=== Action item ===
From the line containing "You are a computer-use agent. This" through the last line of the entries below, print each line exactly. Pictures stay out.

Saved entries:
§ §

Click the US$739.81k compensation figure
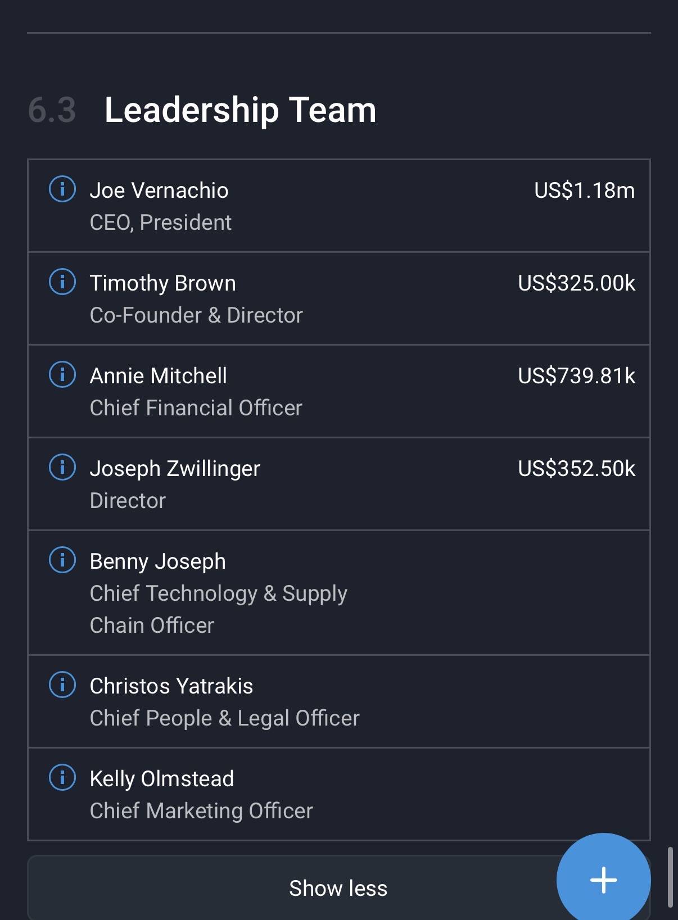Image resolution: width=678 pixels, height=920 pixels. click(576, 376)
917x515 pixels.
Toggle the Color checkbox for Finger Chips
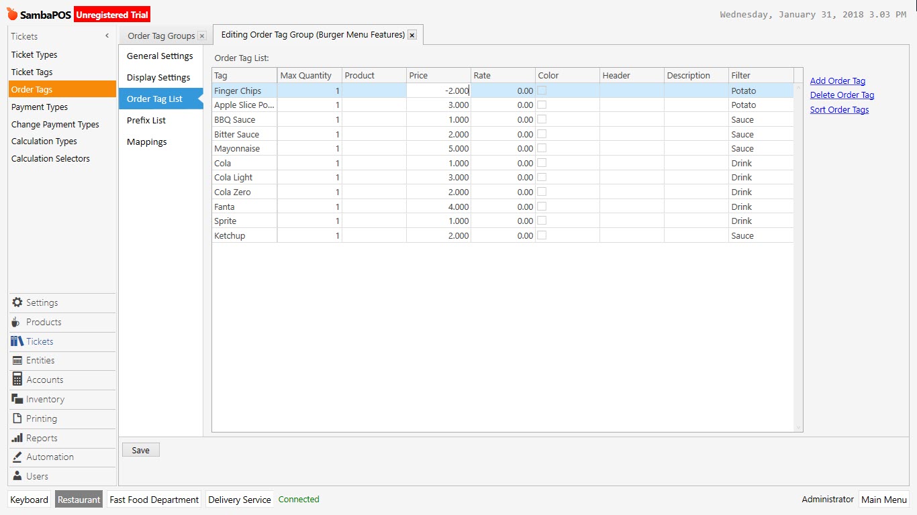click(x=541, y=90)
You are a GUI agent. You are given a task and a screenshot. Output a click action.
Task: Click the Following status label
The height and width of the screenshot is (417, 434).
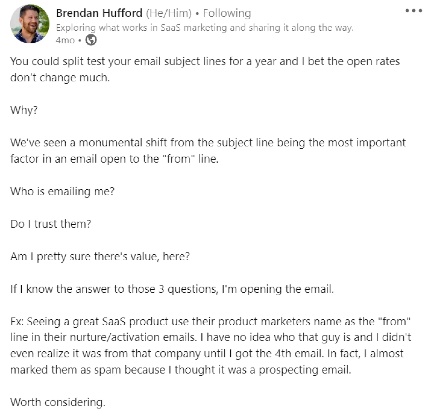pyautogui.click(x=227, y=13)
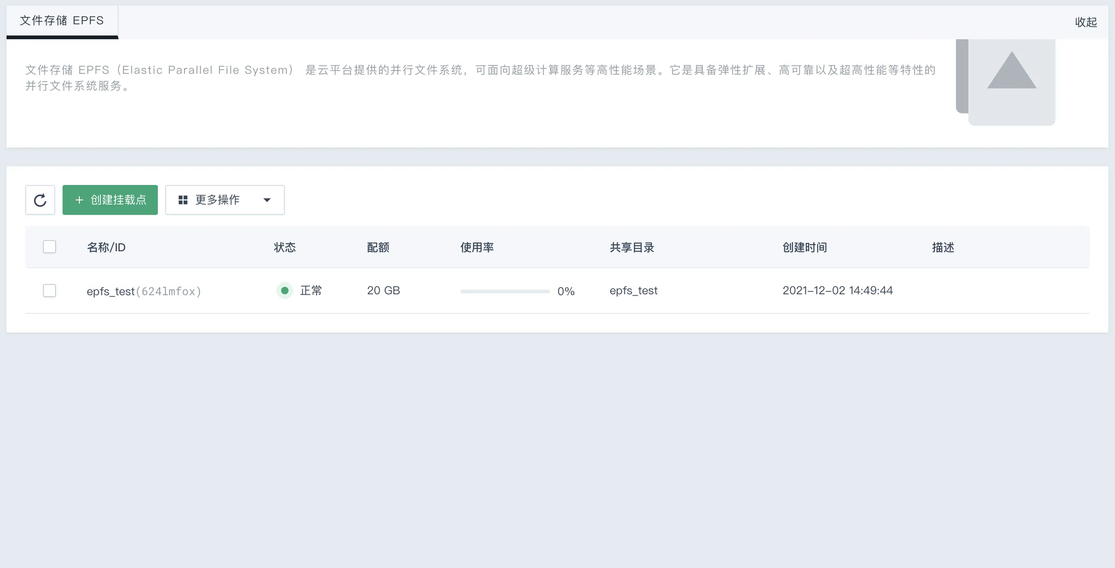Switch to the 文件存储 EPFS tab
1115x568 pixels.
click(62, 21)
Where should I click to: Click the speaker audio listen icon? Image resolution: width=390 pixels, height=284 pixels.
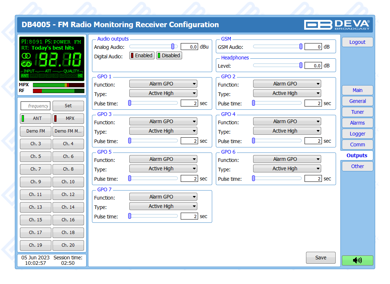357,260
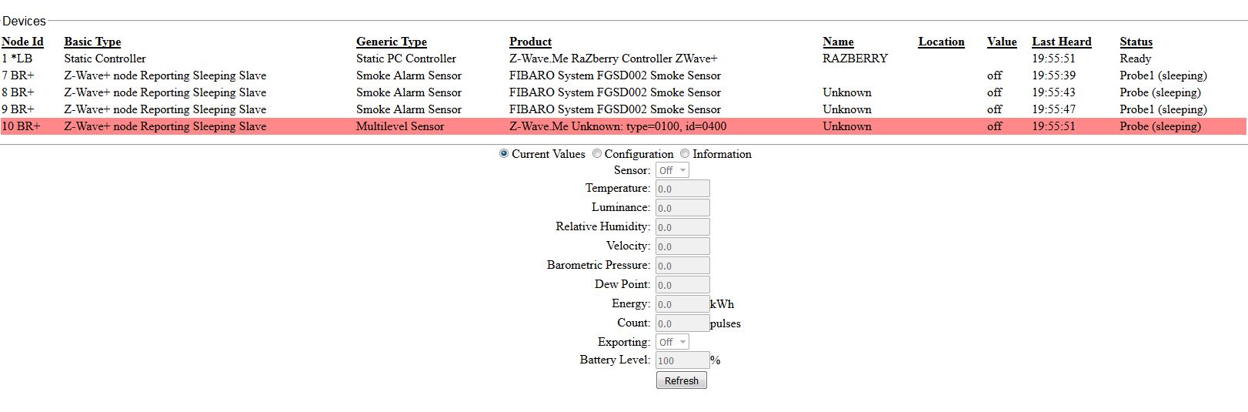Select the Configuration radio button
1248x412 pixels.
point(597,154)
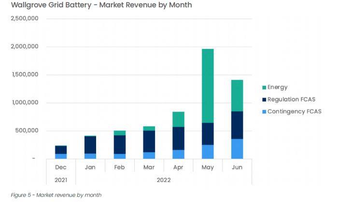Click the Energy legend color swatch
338x202 pixels.
[x=263, y=88]
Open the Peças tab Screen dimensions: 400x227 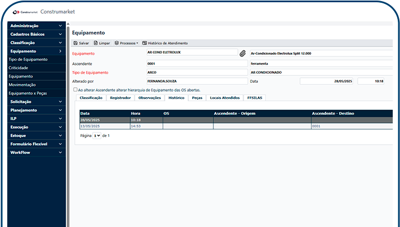[197, 98]
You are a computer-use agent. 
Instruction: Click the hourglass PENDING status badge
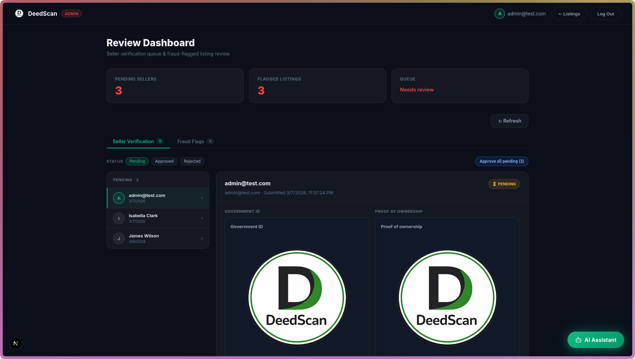(504, 184)
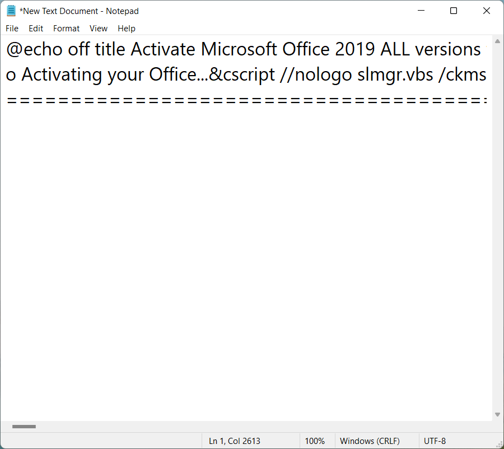The image size is (504, 449).
Task: Close the Notepad window
Action: pos(486,11)
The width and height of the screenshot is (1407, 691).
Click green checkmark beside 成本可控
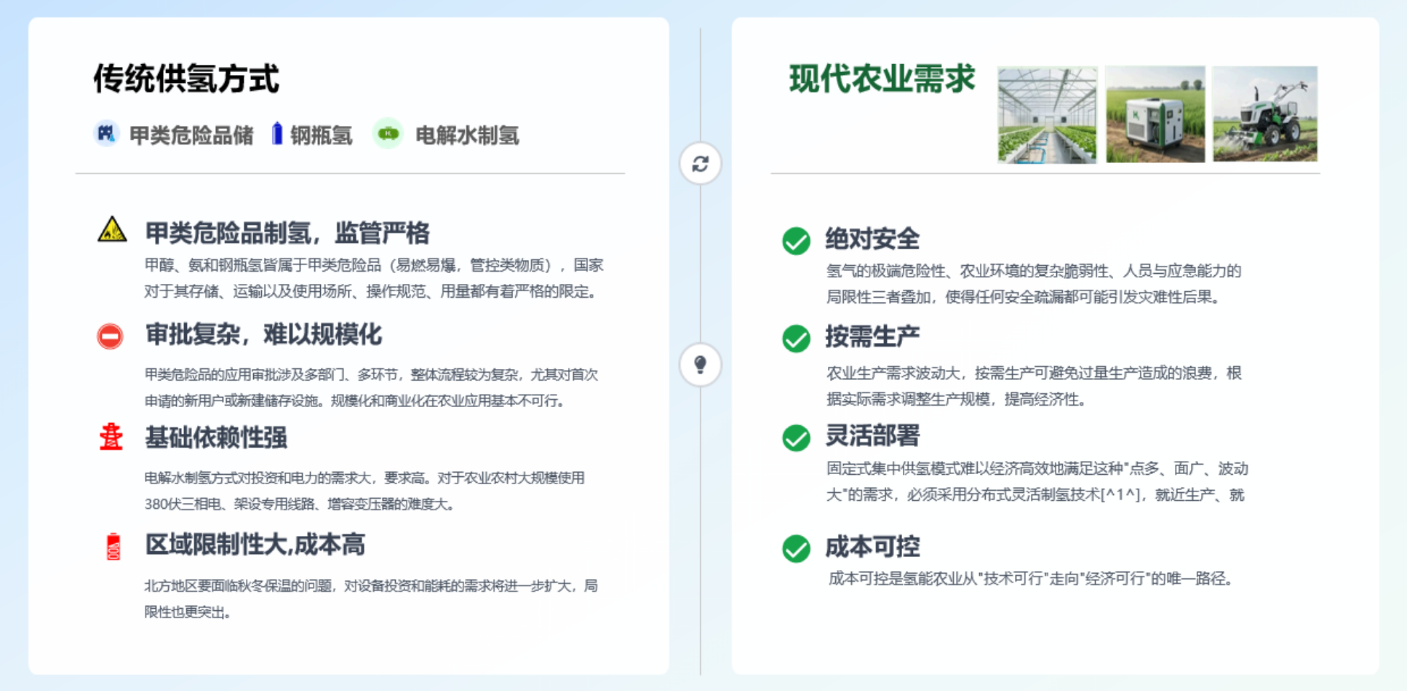click(x=796, y=548)
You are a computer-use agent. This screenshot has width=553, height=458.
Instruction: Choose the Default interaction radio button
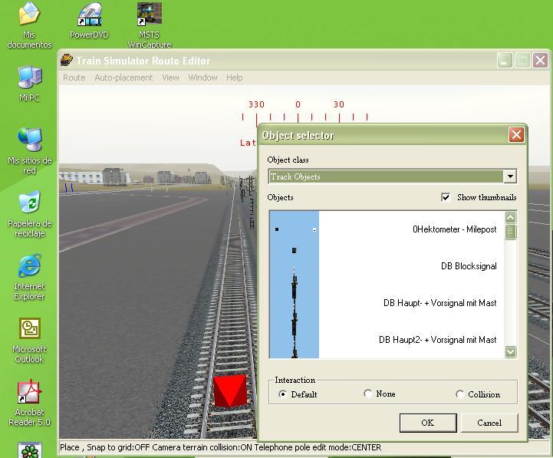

§ §

=== Answer to this problem ===
You are a computer-use agent. This screenshot has width=553, height=458.
Instruction: Choose the Default interaction radio button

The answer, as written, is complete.